* _Reading passage_:

Computing device 350 includes a processor 352, memory 364, an input/output device such as a display 354, a communication interface 366, and a transceiver 368, among other components. The device 350 may also be provided with a storage device, such as a microdrive or other device, to provide additional storage. Each of the components 350, 352, 364, 354, 366, and 368, are interconnected using various buses, and several of the components may be mounted on a common motherboard or in other manners as appropriate.

The processor 352 can process instructions for execution within the computing device 350, including instructions stored in the memory 364. The processor may also include separate analog and digital processors. The processor may provide, for example, for coordination of the other components of the device 350, such as control of user interfaces, applications run by device 350, and wireless communication by device 350.

Processor 352 may communicate with a user through control interface 358 and display interface 356 coupled to a display 354. The display 354 may be, for example, a TFT LCD display or an OLED display, or other appropriate display technology. The display interface 356 may comprise appropriate circuitry for driving the display 354 to present graphical and other information to a user. The control interface 358 may receive commands from a user and convert them for submission to the processor 352. In addition, an external interface 362 may be provided in communication with processor 352, so as to enable near area communication of device 350 with other devices. External interface 362 may provide, for example, for wired communication (e.g., via a docking procedure) or for wireless communication (e.g., via Bluetooth or other such technologies).

The memory 364 stores information within the computing device 350. In one implementation, the memory 364 is a computer-readable medium. In one implementation, the memory 364 is a volatile memory unit or units. In another implementation, the memory 364 is a non-volatile memory unit or units. Expansion memory 374 may also be provided and connected to device 350 through expansion interface 372, which may include, for example, a SIMM card interface. Such expansion memory 374 may provide extra storage space for device 350, or may also store applications or other information for device 350. Specifically, expansion memory 374 may include instructions to carry out or supplement the processes described above, and may include secure information also. Thus, for example, expansion memory 374 may be provided as a security module for device 350, and may be programmed with instructions that permit secure use of device 350. In addition, secure applications may be provided via the SIMM cards, along with additional information, such as placing identifying information on the SIMM card in a non-hackable manner.

The memory may include for example, flash memory and/or MRAM memory, as discussed below. In one implementation, a computer program product is tangibly embodied in an information carrier. The computer program product contains instructions that, when executed, perform one or more methods, such as those described above. The information carrier is a computer- or machine-readable medium, such as the memory 364, expansion memory 374, or memory on processor 352.

Device 350 may communicate wirelessly through communication interface 366, which may include digital signal processing circuitry where necessary. Communication interface 366 may provide for communications under various modes or protocols, such as GSM voice calls, SMS, EMS, or MMS messaging, CDMA, TDMA, PDC, WCDMA, CDMA2000, or GPRS, among others. Such communication may occur, for example, through radio-frequency transceiver 368. In addition, short-range communication may occur, such as using a Bluetooth, Wi-Fi, or other such transceiver (not shown). In addition, GPS receiver module 370 may provide additional wireless data to device 350, which may be used as appropriate by applications running on device 350.

* _Information supplied_:
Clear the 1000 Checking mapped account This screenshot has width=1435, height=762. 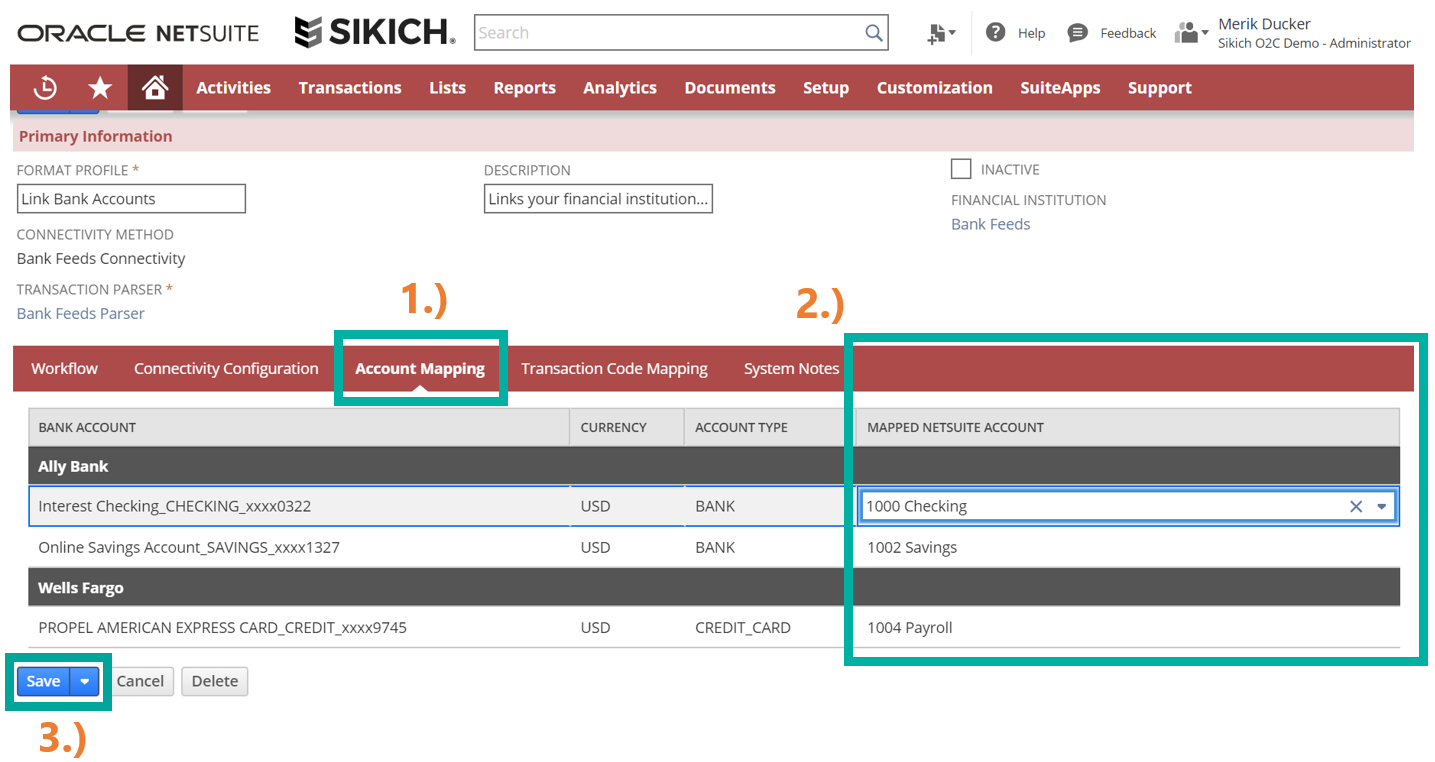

* _Written instruction A_:
In the computing device description above, through which interface is expansion memory 374 connected to device 350?
* _Written instruction B_:
Rewrite the paragraph of the computing device description that begins "Device 350 may communicate wirelessly" as a short bulleted list that keeps its main facts.

* _Task output A_:
Expansion memory 374 is connected through expansion interface 372, which may include a SIMM card interface.

* _Task output B_:
- Device 350 communicates wirelessly through communication interface 366, which may include digital signal processing circuitry.
- Interface 366 supports modes and protocols such as GSM voice calls, SMS, EMS, MMS messaging, CDMA, TDMA, PDC, WCDMA, CDMA2000 and GPRS.
- This communication may occur through radio-frequency transceiver 368.
- Short-range communication may use a Bluetooth, Wi-Fi or similar transceiver.
- GPS receiver module 370 may supply additional wireless data for applications running on the device.